*The problem:*
Below are records to print word for word; include none of their pictures.

(Material shown begins)

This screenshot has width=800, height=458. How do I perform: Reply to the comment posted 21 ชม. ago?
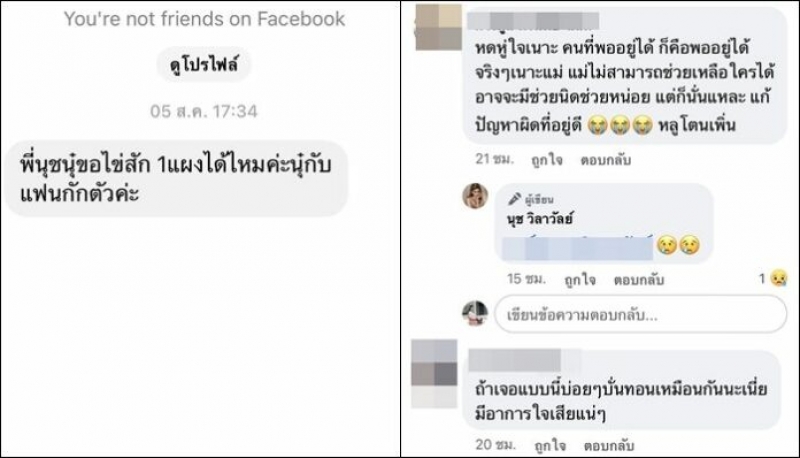coord(606,160)
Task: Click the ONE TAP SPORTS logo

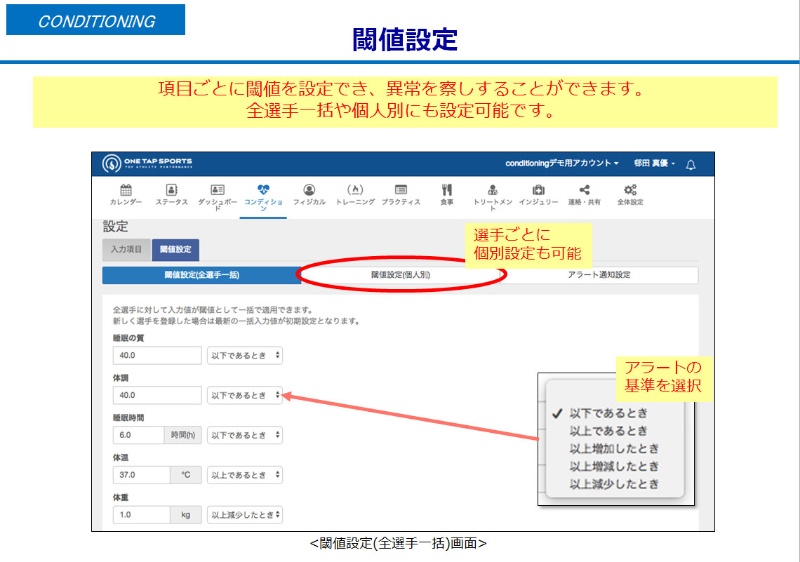Action: tap(149, 163)
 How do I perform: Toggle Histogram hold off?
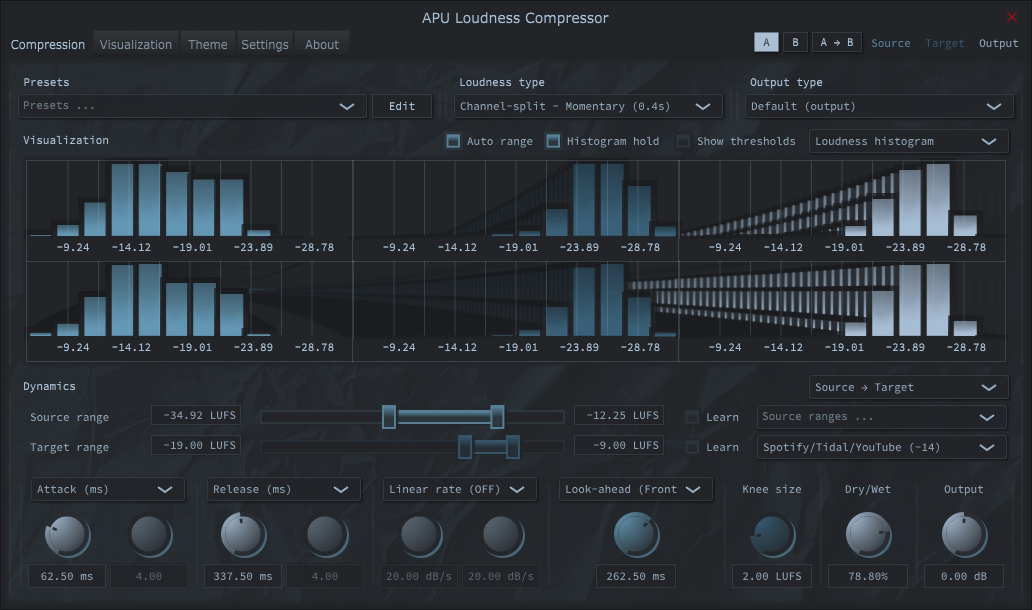pos(555,141)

(Material shown ends)

*Answer to this task:*
This screenshot has width=800, height=458. How do I perform: Reply to the comment posted 21 ชม. ago?
coord(606,160)
Task: Click the ONE TAP SPORTS logo

Action: tap(149, 163)
 How do I perform: Toggle Histogram hold off?
pos(555,141)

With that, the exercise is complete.